TASK DESCRIPTION:
Reproduce all of the records below, substituting "Display size" for every occurrence of "Screen dimensions" and leaving everything else unchanged.

[ENTRIES SUPPLIED start]

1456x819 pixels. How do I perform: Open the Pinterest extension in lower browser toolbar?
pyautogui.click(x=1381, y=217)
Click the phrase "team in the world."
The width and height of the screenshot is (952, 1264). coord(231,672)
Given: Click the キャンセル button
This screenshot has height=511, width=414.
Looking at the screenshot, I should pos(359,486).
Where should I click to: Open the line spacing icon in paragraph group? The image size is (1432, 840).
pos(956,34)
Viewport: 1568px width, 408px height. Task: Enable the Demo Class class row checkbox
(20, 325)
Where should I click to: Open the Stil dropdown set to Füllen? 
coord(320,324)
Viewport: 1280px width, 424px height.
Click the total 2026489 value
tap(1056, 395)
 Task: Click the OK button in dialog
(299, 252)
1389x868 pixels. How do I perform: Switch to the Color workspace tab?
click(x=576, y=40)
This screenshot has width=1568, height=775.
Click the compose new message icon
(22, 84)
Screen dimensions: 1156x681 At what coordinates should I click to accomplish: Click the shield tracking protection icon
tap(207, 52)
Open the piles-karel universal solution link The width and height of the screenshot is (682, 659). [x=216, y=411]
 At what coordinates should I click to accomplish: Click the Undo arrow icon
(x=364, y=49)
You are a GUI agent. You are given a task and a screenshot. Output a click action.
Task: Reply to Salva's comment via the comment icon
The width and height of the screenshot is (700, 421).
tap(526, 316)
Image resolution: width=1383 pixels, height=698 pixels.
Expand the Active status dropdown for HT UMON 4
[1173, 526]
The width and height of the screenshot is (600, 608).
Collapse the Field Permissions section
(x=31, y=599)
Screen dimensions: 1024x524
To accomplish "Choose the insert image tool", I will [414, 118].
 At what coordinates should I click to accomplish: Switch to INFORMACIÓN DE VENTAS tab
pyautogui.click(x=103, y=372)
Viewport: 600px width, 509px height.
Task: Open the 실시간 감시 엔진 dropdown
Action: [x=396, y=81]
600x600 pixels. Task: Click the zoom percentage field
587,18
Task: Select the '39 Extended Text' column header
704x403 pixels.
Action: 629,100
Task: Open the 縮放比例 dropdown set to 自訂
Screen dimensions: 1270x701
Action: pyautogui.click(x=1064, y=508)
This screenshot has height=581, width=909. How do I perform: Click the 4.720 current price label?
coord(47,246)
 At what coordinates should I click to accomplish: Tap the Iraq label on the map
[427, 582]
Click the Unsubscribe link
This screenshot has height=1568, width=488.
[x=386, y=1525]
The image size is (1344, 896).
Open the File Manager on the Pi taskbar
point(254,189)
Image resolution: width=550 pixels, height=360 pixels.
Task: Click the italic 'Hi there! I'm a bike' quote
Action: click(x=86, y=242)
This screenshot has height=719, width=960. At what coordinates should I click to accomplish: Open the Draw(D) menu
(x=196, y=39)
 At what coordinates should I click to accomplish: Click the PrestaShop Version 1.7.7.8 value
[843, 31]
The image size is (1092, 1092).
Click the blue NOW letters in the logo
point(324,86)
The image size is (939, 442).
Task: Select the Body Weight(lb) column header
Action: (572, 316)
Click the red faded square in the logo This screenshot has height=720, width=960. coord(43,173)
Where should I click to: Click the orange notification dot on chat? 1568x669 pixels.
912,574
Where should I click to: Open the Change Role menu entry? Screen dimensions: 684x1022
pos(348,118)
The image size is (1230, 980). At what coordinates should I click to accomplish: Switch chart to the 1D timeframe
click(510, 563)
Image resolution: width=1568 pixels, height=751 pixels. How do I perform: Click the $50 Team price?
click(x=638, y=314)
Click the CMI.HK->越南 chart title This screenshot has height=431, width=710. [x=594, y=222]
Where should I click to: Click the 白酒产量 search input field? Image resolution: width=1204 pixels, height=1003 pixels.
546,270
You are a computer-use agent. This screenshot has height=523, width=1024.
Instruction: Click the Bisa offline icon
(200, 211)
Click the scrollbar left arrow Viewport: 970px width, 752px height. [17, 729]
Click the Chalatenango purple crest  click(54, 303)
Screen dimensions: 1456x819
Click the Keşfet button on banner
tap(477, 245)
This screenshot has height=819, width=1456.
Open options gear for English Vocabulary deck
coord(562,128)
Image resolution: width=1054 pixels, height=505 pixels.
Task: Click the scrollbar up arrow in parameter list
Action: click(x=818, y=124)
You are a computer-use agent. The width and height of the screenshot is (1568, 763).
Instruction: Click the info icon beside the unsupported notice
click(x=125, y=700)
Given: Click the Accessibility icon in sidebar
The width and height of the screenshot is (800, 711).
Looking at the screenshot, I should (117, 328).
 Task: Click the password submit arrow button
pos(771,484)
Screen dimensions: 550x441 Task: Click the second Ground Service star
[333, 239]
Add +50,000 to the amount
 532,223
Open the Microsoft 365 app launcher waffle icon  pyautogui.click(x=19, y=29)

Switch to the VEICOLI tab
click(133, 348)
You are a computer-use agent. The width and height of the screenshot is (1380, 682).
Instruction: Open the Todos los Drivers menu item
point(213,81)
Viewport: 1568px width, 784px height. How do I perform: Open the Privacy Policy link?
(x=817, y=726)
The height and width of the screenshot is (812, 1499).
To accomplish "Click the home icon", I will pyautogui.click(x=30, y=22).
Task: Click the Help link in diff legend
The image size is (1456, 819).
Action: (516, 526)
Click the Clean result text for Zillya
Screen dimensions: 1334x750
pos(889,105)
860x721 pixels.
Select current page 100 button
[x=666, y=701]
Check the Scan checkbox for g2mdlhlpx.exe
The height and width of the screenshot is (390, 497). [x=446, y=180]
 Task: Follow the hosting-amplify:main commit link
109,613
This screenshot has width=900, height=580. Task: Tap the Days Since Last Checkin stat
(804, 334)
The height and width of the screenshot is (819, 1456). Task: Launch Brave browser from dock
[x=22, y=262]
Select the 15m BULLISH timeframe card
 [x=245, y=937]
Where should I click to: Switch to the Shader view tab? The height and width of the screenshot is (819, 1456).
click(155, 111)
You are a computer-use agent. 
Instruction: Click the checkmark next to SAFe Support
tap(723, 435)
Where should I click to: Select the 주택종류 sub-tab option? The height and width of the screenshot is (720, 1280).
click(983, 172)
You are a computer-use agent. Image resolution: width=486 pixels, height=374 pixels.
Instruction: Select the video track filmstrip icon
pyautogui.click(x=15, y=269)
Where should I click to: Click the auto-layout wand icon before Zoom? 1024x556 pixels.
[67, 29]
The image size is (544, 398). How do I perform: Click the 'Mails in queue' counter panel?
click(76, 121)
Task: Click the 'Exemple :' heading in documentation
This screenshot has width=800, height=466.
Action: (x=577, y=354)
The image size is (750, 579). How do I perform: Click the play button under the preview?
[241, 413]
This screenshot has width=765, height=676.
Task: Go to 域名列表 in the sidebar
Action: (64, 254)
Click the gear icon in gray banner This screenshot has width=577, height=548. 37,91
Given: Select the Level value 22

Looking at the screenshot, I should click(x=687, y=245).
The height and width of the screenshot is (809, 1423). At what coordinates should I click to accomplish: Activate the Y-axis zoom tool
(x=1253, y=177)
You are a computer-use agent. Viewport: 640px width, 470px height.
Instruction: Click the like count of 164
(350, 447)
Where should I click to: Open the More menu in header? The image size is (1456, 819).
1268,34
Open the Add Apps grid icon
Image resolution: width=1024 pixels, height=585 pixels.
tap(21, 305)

[ENTRIES SUPPLIED end]

RESPONSE TO THE TASK:
1456x819 pixels. How do I perform: Open the Pinterest extension in lower browser toolbar?
pyautogui.click(x=1381, y=217)
Click the phrase "team in the world."
The width and height of the screenshot is (952, 1264). coord(231,672)
Given: Click the キャンセル button
This screenshot has height=511, width=414.
Looking at the screenshot, I should pos(359,486).
Where should I click to: Open the line spacing icon in paragraph group? The image size is (1432, 840).
pos(956,34)
Viewport: 1568px width, 408px height. Task: Enable the Demo Class class row checkbox
(20, 325)
Where should I click to: Open the Stil dropdown set to Füllen? 
coord(320,324)
Viewport: 1280px width, 424px height.
Click the total 2026489 value
tap(1056, 395)
 Task: Click the OK button in dialog
(299, 252)
1389x868 pixels. How do I perform: Switch to the Color workspace tab?
click(x=576, y=40)
This screenshot has width=1568, height=775.
Click the compose new message icon
(22, 84)
Display size: 1156x681 At what coordinates should I click to accomplish: Click the shield tracking protection icon
tap(207, 52)
Open the piles-karel universal solution link The width and height of the screenshot is (682, 659). [x=216, y=411]
 At what coordinates should I click to accomplish: Click the Undo arrow icon
(x=364, y=49)
You are a GUI agent. You are given a task and a screenshot. Output a click action.
Task: Reply to Salva's comment via the comment icon
The width and height of the screenshot is (700, 421).
tap(526, 316)
Image resolution: width=1383 pixels, height=698 pixels.
Expand the Active status dropdown for HT UMON 4
[1173, 526]
The width and height of the screenshot is (600, 608).
Collapse the Field Permissions section
(x=31, y=599)
Display size: 1024x524
To accomplish "Choose the insert image tool", I will [414, 118].
 At what coordinates should I click to accomplish: Switch to INFORMACIÓN DE VENTAS tab
pyautogui.click(x=103, y=372)
Viewport: 600px width, 509px height.
Task: Open the 실시간 감시 엔진 dropdown
Action: [x=396, y=81]
600x600 pixels. Task: Click the zoom percentage field
587,18
Task: Select the '39 Extended Text' column header
704x403 pixels.
Action: 629,100
Task: Open the 縮放比例 dropdown set to 自訂
Display size: 1270x701
Action: pyautogui.click(x=1064, y=508)
This screenshot has height=581, width=909. How do I perform: Click the 4.720 current price label?
coord(47,246)
 At what coordinates should I click to accomplish: Tap the Iraq label on the map
[427, 582]
Click the Unsubscribe link
This screenshot has height=1568, width=488.
[x=386, y=1525]
The image size is (1344, 896).
Open the File Manager on the Pi taskbar
point(254,189)
Image resolution: width=550 pixels, height=360 pixels.
Task: Click the italic 'Hi there! I'm a bike' quote
Action: click(x=86, y=242)
This screenshot has height=719, width=960. At what coordinates should I click to accomplish: Open the Draw(D) menu
(x=196, y=39)
 At what coordinates should I click to accomplish: Click the PrestaShop Version 1.7.7.8 value
[843, 31]
The image size is (1092, 1092).
Click the blue NOW letters in the logo
point(324,86)
The image size is (939, 442).
Task: Select the Body Weight(lb) column header
Action: (572, 316)
Click the red faded square in the logo This screenshot has height=720, width=960. coord(43,173)
Where should I click to: Click the orange notification dot on chat? 1568x669 pixels.
912,574
Where should I click to: Open the Change Role menu entry? Display size: 684x1022
pos(348,118)
The image size is (1230, 980). At what coordinates should I click to accomplish: Switch chart to the 1D timeframe
click(510, 563)
Image resolution: width=1568 pixels, height=751 pixels. How do I perform: Click the $50 Team price?
click(x=638, y=314)
Click the CMI.HK->越南 chart title This screenshot has height=431, width=710. [x=594, y=222]
Where should I click to: Click the 白酒产量 search input field? Image resolution: width=1204 pixels, height=1003 pixels.
546,270
You are a computer-use agent. This screenshot has height=523, width=1024.
Instruction: Click the Bisa offline icon
(200, 211)
Click the scrollbar left arrow Viewport: 970px width, 752px height. [17, 729]
Click the Chalatenango purple crest  click(54, 303)
Display size: 1456x819
Click the Keşfet button on banner
tap(477, 245)
This screenshot has height=819, width=1456.
Open options gear for English Vocabulary deck
coord(562,128)
Image resolution: width=1054 pixels, height=505 pixels.
Task: Click the scrollbar up arrow in parameter list
Action: click(x=818, y=124)
You are a computer-use agent. The width and height of the screenshot is (1568, 763).
Instruction: Click the info icon beside the unsupported notice
click(x=125, y=700)
Given: Click the Accessibility icon in sidebar
The width and height of the screenshot is (800, 711).
Looking at the screenshot, I should (117, 328).
 Task: Click the password submit arrow button
pos(771,484)
Display size: 550x441 Task: Click the second Ground Service star
[333, 239]
Add +50,000 to the amount
 532,223
Open the Microsoft 365 app launcher waffle icon  pyautogui.click(x=19, y=29)

Switch to the VEICOLI tab
click(133, 348)
You are a computer-use agent. The width and height of the screenshot is (1380, 682).
Instruction: Open the Todos los Drivers menu item
point(213,81)
Viewport: 1568px width, 784px height. How do I perform: Open the Privacy Policy link?
(x=817, y=726)
The height and width of the screenshot is (812, 1499).
To accomplish "Click the home icon", I will pyautogui.click(x=30, y=22).
Task: Click the Help link in diff legend
The image size is (1456, 819).
Action: (516, 526)
Click the Clean result text for Zillya
Display size: 1334x750
pos(889,105)
860x721 pixels.
Select current page 100 button
[x=666, y=701]
Check the Scan checkbox for g2mdlhlpx.exe
The height and width of the screenshot is (390, 497). [x=446, y=180]
 Task: Follow the hosting-amplify:main commit link
109,613
This screenshot has width=900, height=580. Task: Tap the Days Since Last Checkin stat
(804, 334)
The height and width of the screenshot is (819, 1456). Task: Launch Brave browser from dock
[x=22, y=262]
Select the 15m BULLISH timeframe card
 [x=245, y=937]
Where should I click to: Switch to the Shader view tab? The height and width of the screenshot is (819, 1456).
click(155, 111)
You are a computer-use agent. 
Instruction: Click the checkmark next to SAFe Support
tap(723, 435)
Where should I click to: Select the 주택종류 sub-tab option? The height and width of the screenshot is (720, 1280).
click(983, 172)
You are a computer-use agent. Image resolution: width=486 pixels, height=374 pixels.
Instruction: Select the video track filmstrip icon
pyautogui.click(x=15, y=269)
Where should I click to: Click the auto-layout wand icon before Zoom? 1024x556 pixels.
[67, 29]
The image size is (544, 398). How do I perform: Click the 'Mails in queue' counter panel?
click(76, 121)
Task: Click the 'Exemple :' heading in documentation
This screenshot has width=800, height=466.
Action: (x=577, y=354)
The image size is (750, 579). How do I perform: Click the play button under the preview?
[241, 413]
This screenshot has width=765, height=676.
Task: Go to 域名列表 in the sidebar
Action: (64, 254)
Click the gear icon in gray banner This screenshot has width=577, height=548. 37,91
Given: Select the Level value 22

Looking at the screenshot, I should click(x=687, y=245).
The height and width of the screenshot is (809, 1423). At what coordinates should I click to accomplish: Activate the Y-axis zoom tool
(x=1253, y=177)
You are a computer-use agent. Viewport: 640px width, 470px height.
Instruction: Click the like count of 164
(350, 447)
Where should I click to: Open the More menu in header? The image size is (1456, 819).
1268,34
Open the Add Apps grid icon
Image resolution: width=1024 pixels, height=585 pixels.
tap(21, 305)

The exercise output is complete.